Tuesday, June 29, 2010

Turning it on and off

This morning while I was taking my walk, sweating in the eighty degrees (it's not the heat, it's the humidity - yeah right), I was thinking, as I usually do. Lots of varied thoughts ran through my head, including ideas for stories and poems. Which has not happened lately.

At times I think that it would be nice to be able to just turn on my writer's mind with the flick of a switch. I can't seem to do that. A lot of writers say they do that, they just "put in the time" and are able to crank stuff out. It's not because I only wait for inspiration (well, sometimes I do wait, but it never comes), but that if I set myself a schedule and say "I'm going to sit down at x o'clock and write for xyz minutes/hours," then what tends to happen is I sit there. And sit there. And sit there some more.

Oh, I've heard about various rituals that writers have to get into that space. I'll make a pot of tea or a cup of coffee or a mocha with whipped cream (a cool weather ritual). I'll clean off my desk. I'll sit in another room and put music on. None of that guarantees anything. Even my tried and not-always-true method of taking a walk often results in nary a scribble in my little notebook.

I don't usually suffer from insomnia, so there are rarely wee hours for me to spend with the blank page. Oh, I've tried getting up early and writing, but just like when I was in college, anything before 8:30 AM or so that requires the use of language, is not likely to produce any good results.

And I was thinking about all this on/off business in relation to writing, because I got an idea for a poem (while walking) that involved a realization of how I turn off other parts of my psyche. And for some reason, it's a hell-of-a-lot easier to turn them off than turn them on. Sorta like old fluorescent light bulbs. You can flip that switch and turn them off quick, plunging you into darkness. But turn them on, and they flicker and buzz and only very slowly come to life. It takes awhile. Didn't used to.

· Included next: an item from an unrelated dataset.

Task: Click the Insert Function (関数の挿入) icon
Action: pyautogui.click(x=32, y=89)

And I was wondering, is it just age? Or is something more going on?

Think I'll work on the poem.


Kam said...

I like you post - but then I like most of what you write. I'm impressed that you can remember that "it wasn't always this way". For me, inspiration comes slowly (if at all), but I can't remember it ever being any different.

Anonymous said...

Age isn't the problem.

When it was easier to write, it's because you hadn't read about how other writers write.

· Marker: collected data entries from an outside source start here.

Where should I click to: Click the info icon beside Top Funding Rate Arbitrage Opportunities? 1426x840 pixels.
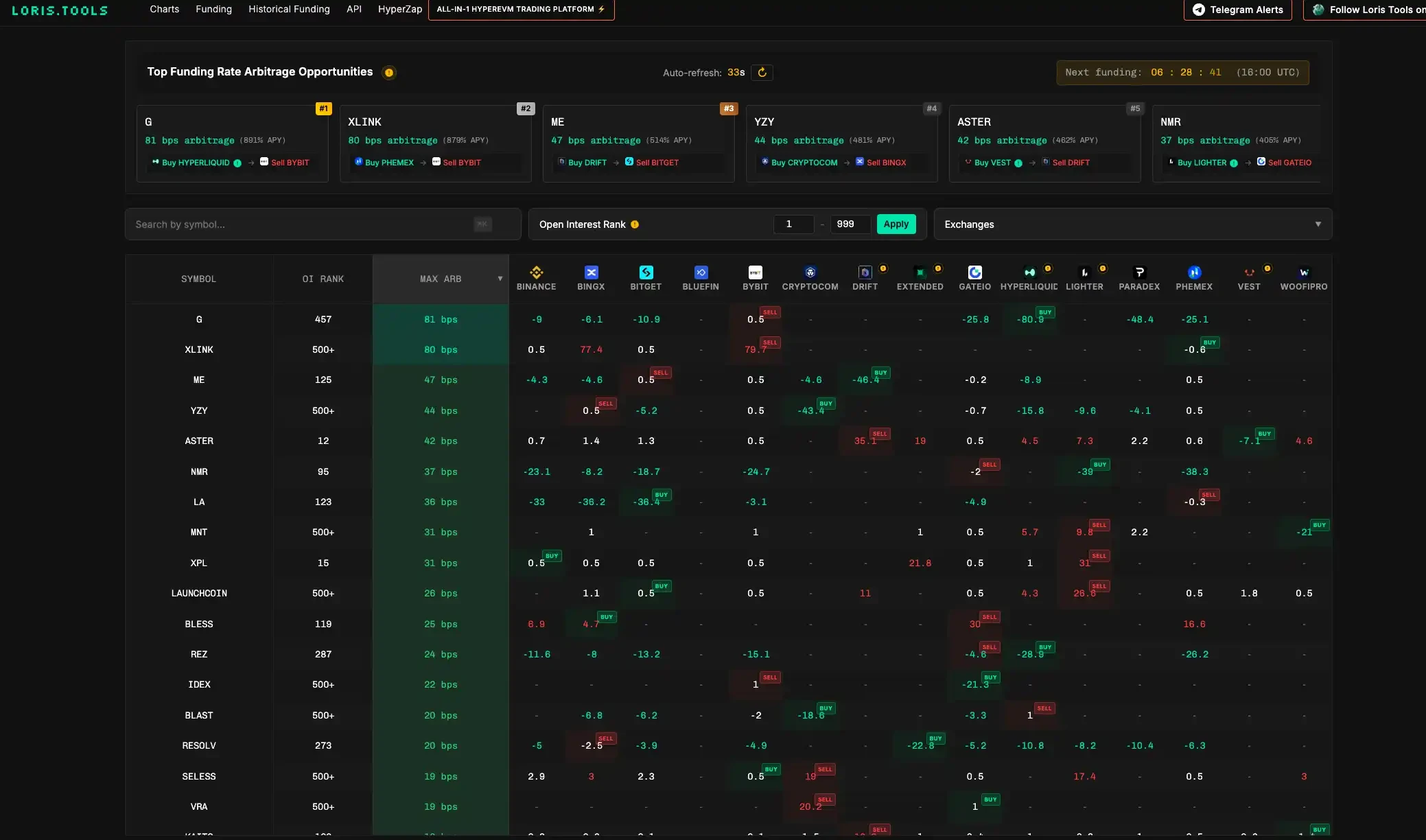tap(388, 73)
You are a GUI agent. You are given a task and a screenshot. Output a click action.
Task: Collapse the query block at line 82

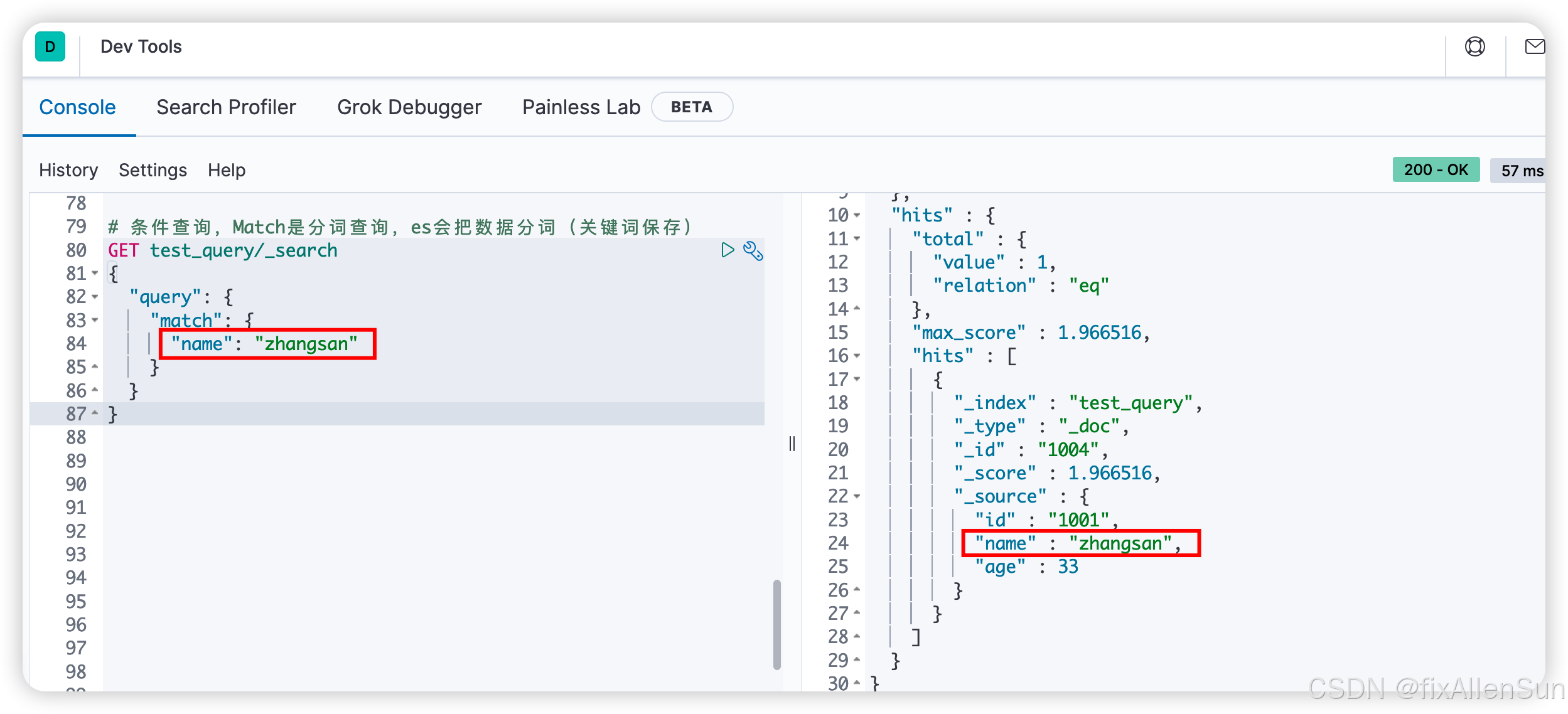click(x=95, y=297)

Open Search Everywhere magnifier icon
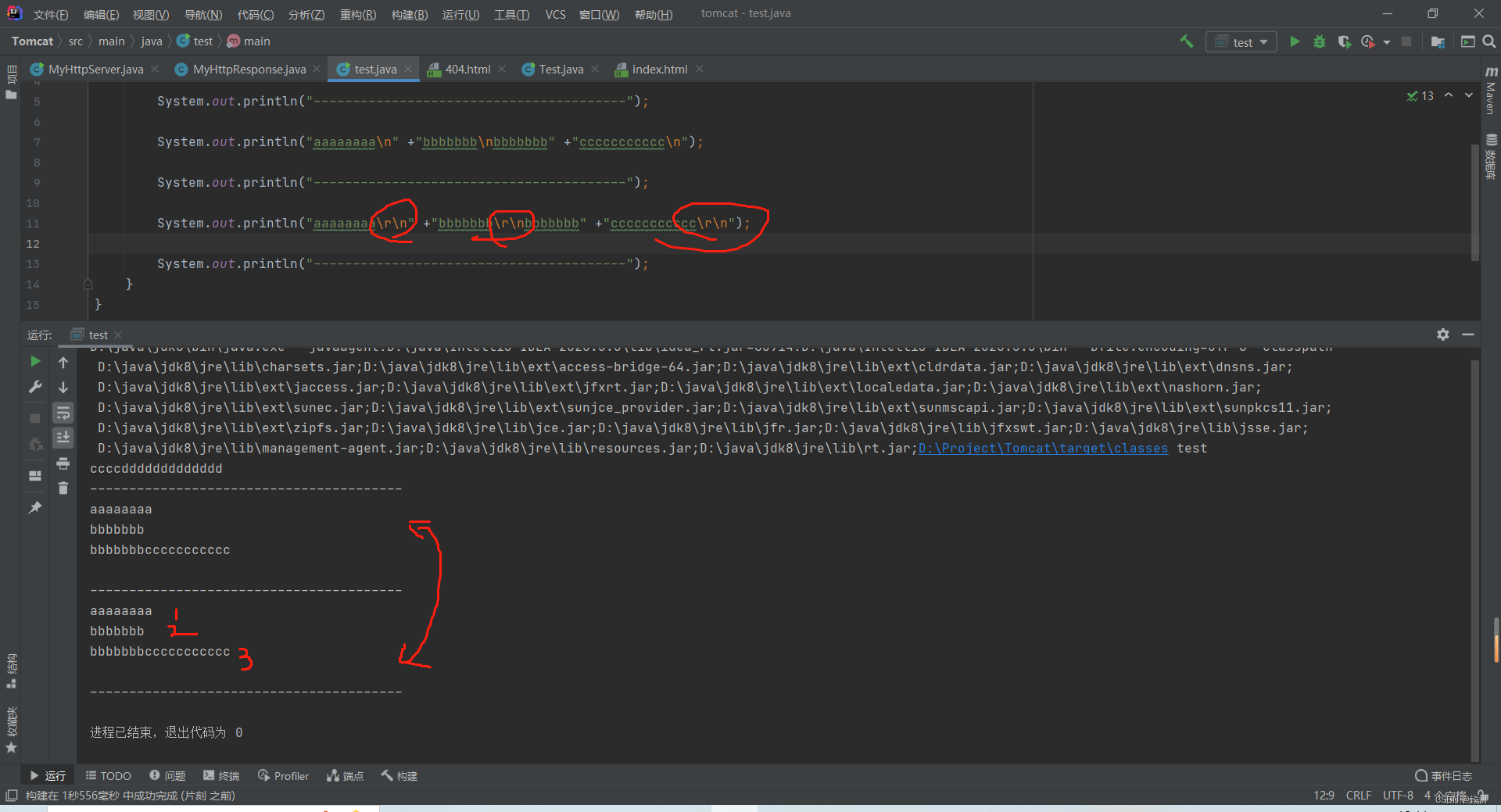[1488, 41]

You seem to think that someone else has the magic. They don't.

All the examples you listed are strategies that work for others. Others are not you.

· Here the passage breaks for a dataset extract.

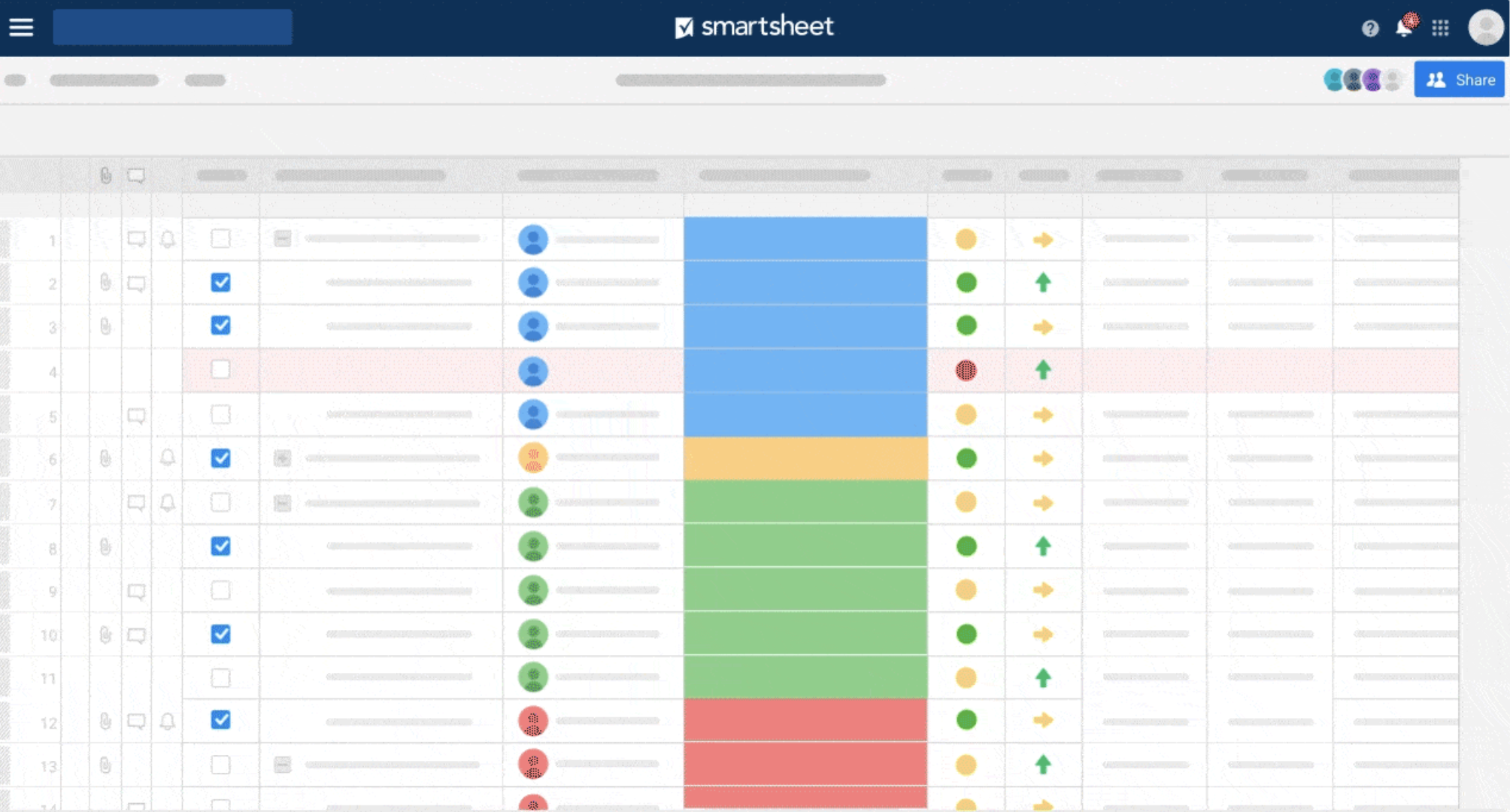Screen dimensions: 1510x812
Task: Collapse the row 1 hierarchy group
Action: 282,239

Whatever you do, don't invite everyone up to your writing cabin when it's built. Shut the door and let them deal with the horseflies on their own.


Erobintica said...

I am still working on that poem. As you well know, Kam. ha! a thousand versions later...

Very good point L. I'm realizing that I can't separate the writer me from the rest of me. Just doesn't work. So I have to allow myself things like stopping some other task to tweak a line on a poem, or jot down and idea.

Anonymous said...

That's exactly what you have to do. Again, don't over think things. When you stop to jot, you may find you need to spill for the next hour. Others will have to understand why dinner's not ready or the towels are still in the washer. Let them get used to rolling their eyes and saying, "There goes mom again. She's off....". They can fend for themselves once in a while. And whatever you do, DON'T APOLOGIZE when it happens.